Amigos, grato pelos acessos da semana passada. O café é um tema rico não só para a economia dos anos passados e talvez de hoje, mas para o encontro, as classes do pé sujo, dos engravatados, dos enamorados, dos mais simples ou mais frescos, cultivam o hábito de tomar café ou, se não, por algum efeito gástrico como um amigo meu (que me deu uma reprimenda, sentido, magoado e dizendo - já não disse que não tomo café - ainda vou escrever sobre isso!). O café é tão emblemático que tem o café preto e o café-com-leite, o café forte, o café fraco, o café do bule, o café torrado e moído na hora, café preto é daqueles mais decididos, toma numa virada e nem assopra o fervor e geralmente o tomam de manhã para acordar, o cérebro nem sente a língua se queimar e podem se tornar de língua ferina, como eu às vezes.
Bem, depois dessa introdução, se quiserem ler o texto abaixo é de minha singela autoria e como não sou personalidade, perdoem os erros que não perdoam àqueles. Agradeço aos editores da Prosa & Verso, coluna de literatura do jornal A Tribuna, daqui de Piracicaba, pela publicação do texto abaixo.

O elevador e o confidente

Não havendo outro lugar, escolheu aquela caixa metálica, com duas portas frias, como esconderijo às suas lágrimas. Precisava de algo que a levasse dali, numa evasão física da dor, que ascendesse deste espaço transitório, limitado, a outro mundo quem sabe.
Quando as portas se fecharam sorria aos convivas naquele barulho costumeiro de ar comprimido entre abrir e fechar, seus olhos se abriram para dentro, escondidas à outra do espelho, de costas. Um lenço cheiroso e as lágrimas copiosas de maquiagem desfeita desciam em veios e brilho dos olhos próprios, sim, os que mostravam a alma.
Àquela hora última o elevador dessa ala estava no vazio de um momento pessoal dela, que subia a pensar ouvir vozes, ecos do poço do mesmo. Do outro lado do edifício as pessoas quietas, somente alguns passos e toques de paradas do elevador, oposto ao de serviço, inativo à noite.
O seu transporte parou no último andar. Parou e abriu. Alguém daquele apartamento com a porta aberta chamou:
- É você?
Via-se do elevador a cozinha com mesa posta, com toalha de rendas e o bule verde, tudo com o requinte de espera.
- Quer café?
Não, bastavam-lhe a visão, o aroma incontido e a lua que passeava deserta, mas aceitou depois de duas últimas lágrimas, enxutas com o canto do lenço vermelho.
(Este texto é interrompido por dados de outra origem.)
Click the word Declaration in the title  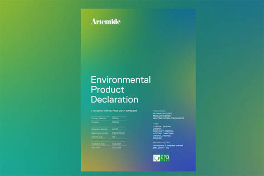pyautogui.click(x=114, y=99)
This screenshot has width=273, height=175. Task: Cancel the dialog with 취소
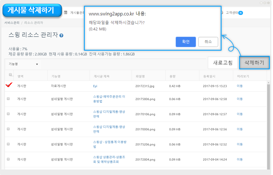point(208,42)
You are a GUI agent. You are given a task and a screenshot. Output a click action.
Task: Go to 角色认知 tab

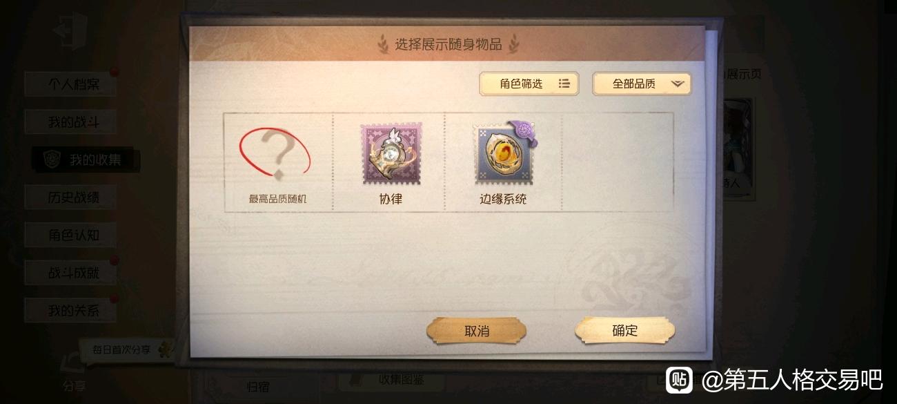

Lá embaixo um vento varre o céu e as estrelas num cinzento amargor, mas alguém corta pelo passadiço, apressado e vai embora pela outra calçada. Cá, o café esquenta os ânimos. Já pensaram como são frios e solitários os elevadores, nesse outono? Naquela época, muitos a achavam minha conquista amorosa, mas ela apaixonara-se por outro, que era de muitas outras, desalmado, e eu o confidente crônico dessa alma. Nada mais.